• PAGE TEXT

»»

In two of the parables in the Gospel this Sunday Jesus asks us ‘what is it worth to you? What is the kingdom of heaven worth to you?’ In the first parable a man sells all he has to build a field in which a treasure is hidden. In the second a merchant, read:  greedy capitalist some would say, also sells all he has to invest in one pearl of great value. You do not need me to tell you that kingdom of heaven is expensive and way beyond my means or your means.  Jesus says it costs everything.

But that is not all these parables tell us. Of course eternal life, to know God, to love Him, to serve Him and to enjoy Him forever involves sacrifice and how could it be any cheaper than everything we have? Note what Jesus says “in his joy he goes and sells all that he has and buys that field”. Giving up the things that we cannot imagine we can do without, detachment from the merely transitory, freedom from the need to acquire more and more is not only the way to get to heaven; it is the way to enjoy life right now, to be joyful, to be happy. The life of every saint is the proof. A Saint is not someone who gave everything up and then was miserable and made everyone else miserable. The Saints realized that they were going to lose everything anyway; to bet on He Who Is, He who cannot not be was a common sense wager. Saints who went without were full of joy because they realized that they had nothing to lose and everything, quite literally everything to gain, for that is what heaven is, that is what God is.

««

• WHAT THE EXERCISE ASKS
Reproduce word for word the passage of the homily that begins with the words containing "In two of the" and ends with "it costs everything.". The data after the homily come from a separate, unrelated source.

• DATA SECTION

»»

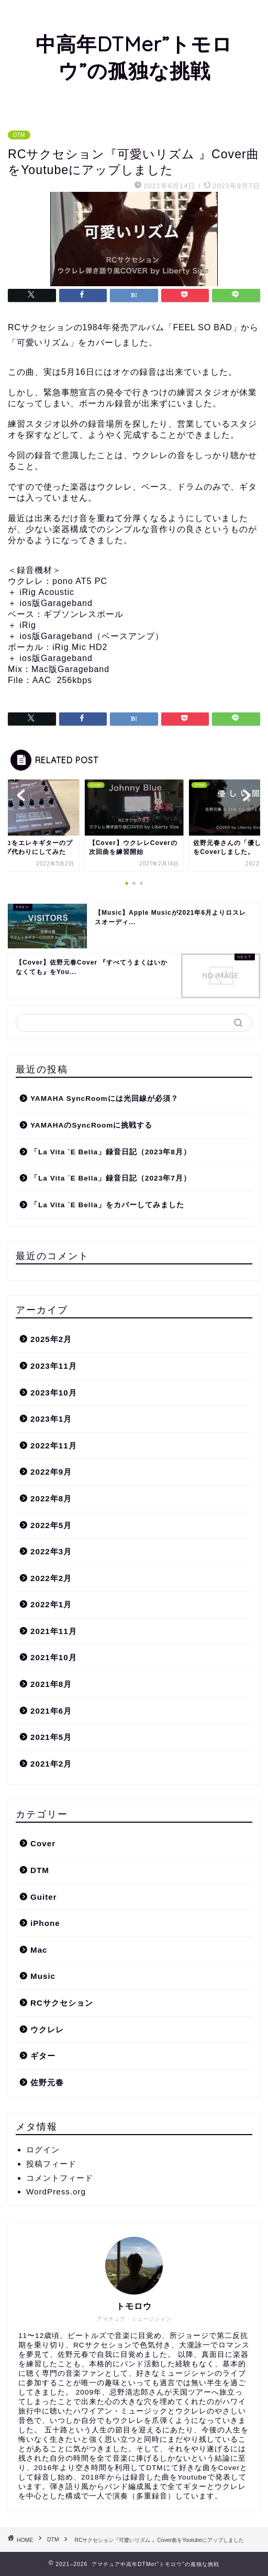 The height and width of the screenshot is (2576, 268). I want to click on 投稿フィード, so click(51, 2163).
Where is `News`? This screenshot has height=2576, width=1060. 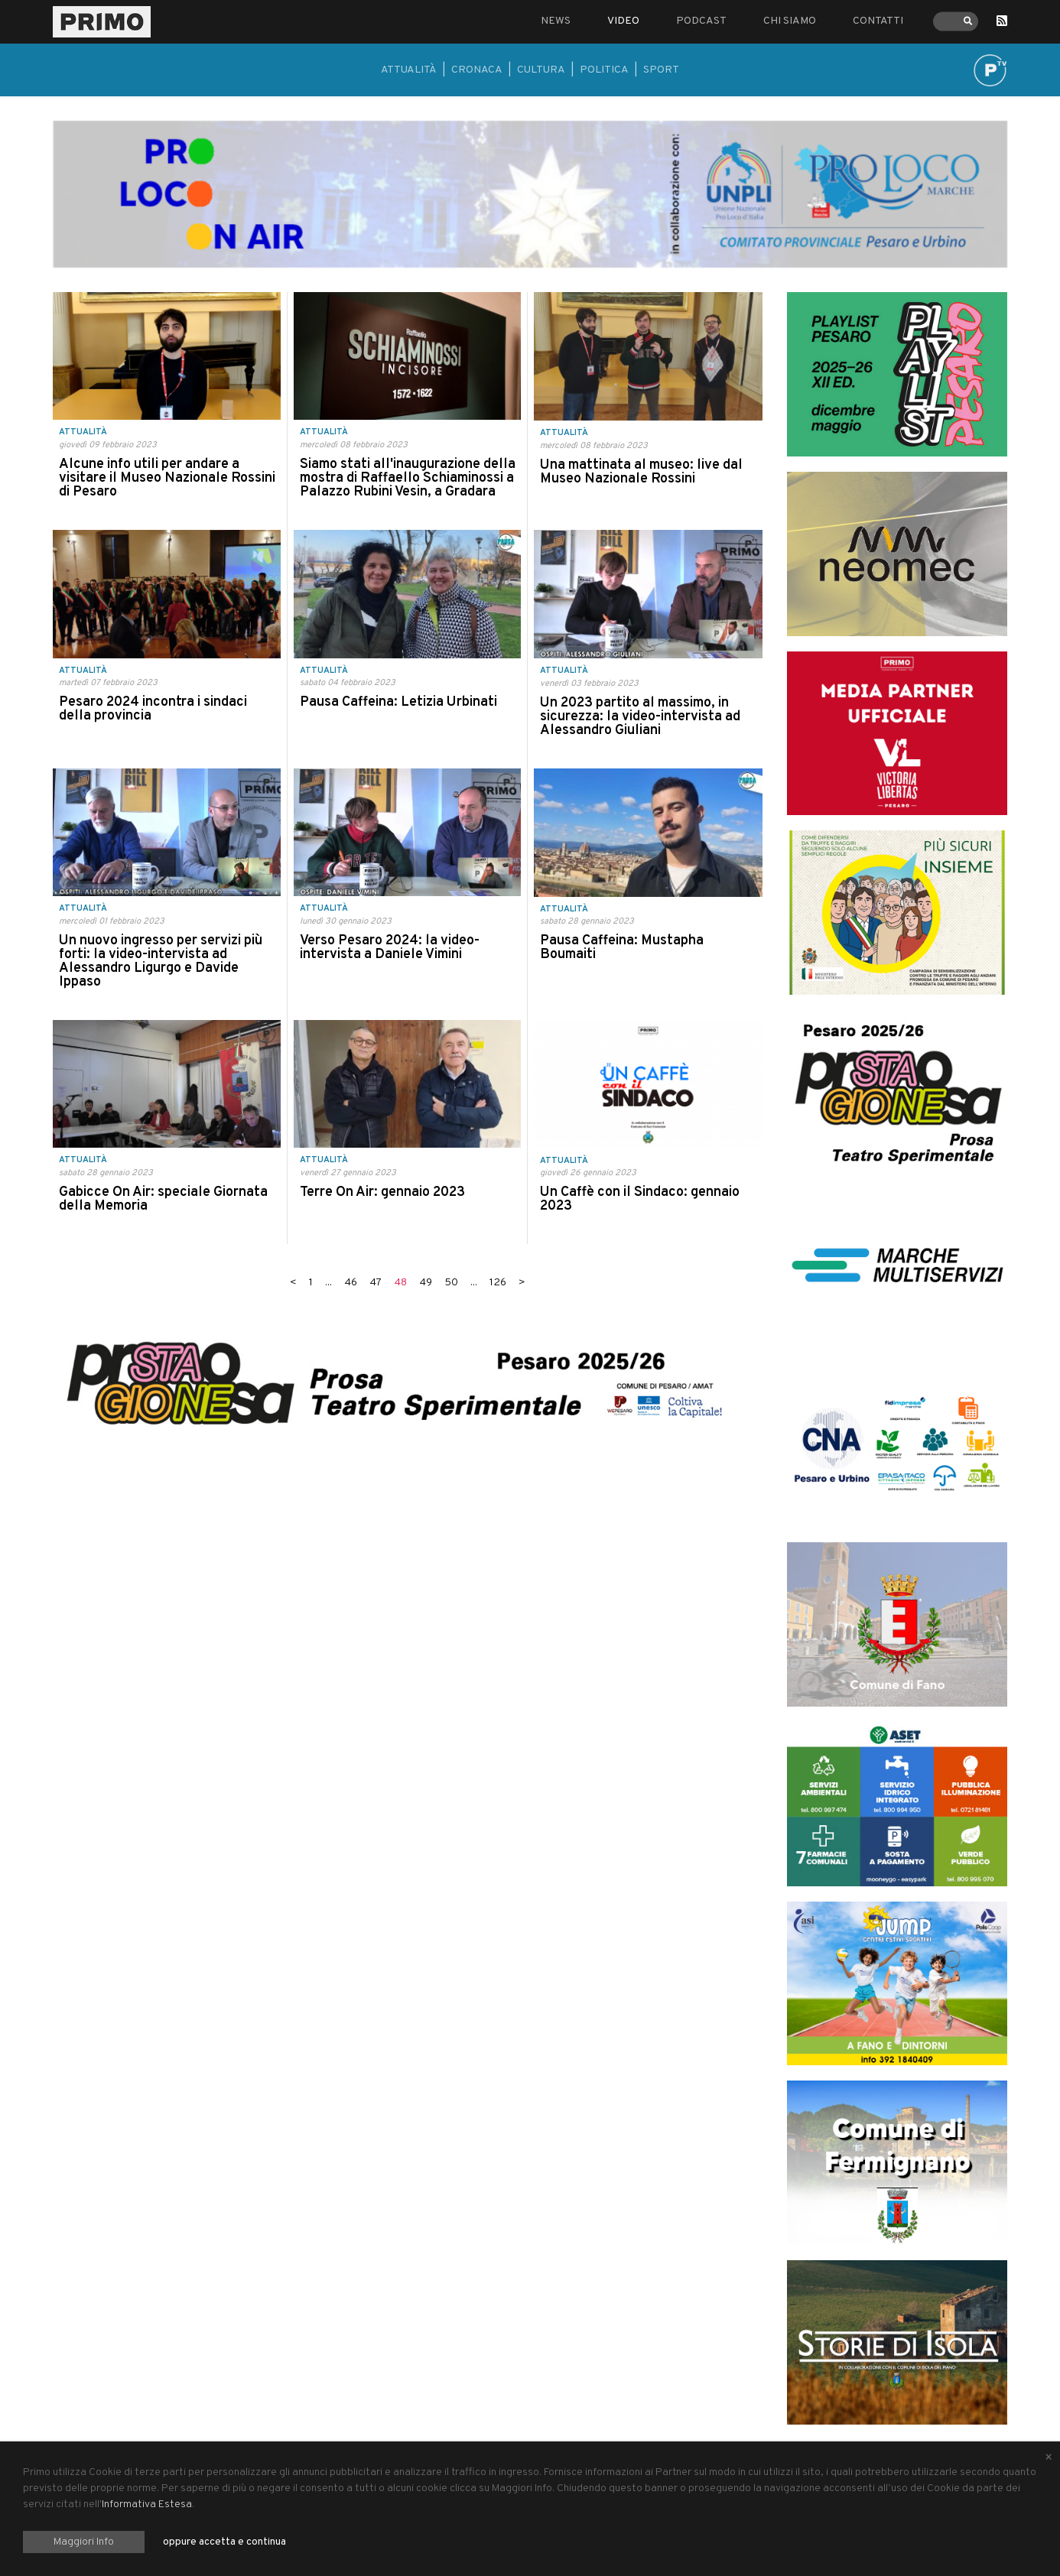 News is located at coordinates (556, 21).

««

• SOLUTION
In two of the parables in the Gospel this Sunday Jesus asks us ‘what is it worth to you? What is the kingdom of heaven worth to you?’ In the first parable a man sells all he has to build a field in which a treasure is hidden. In the second a merchant, read:  greedy capitalist some would say, also sells all he has to invest in one pearl of great value. You do not need me to tell you that kingdom of heaven is expensive and way beyond my means or your means.  Jesus says it costs everything.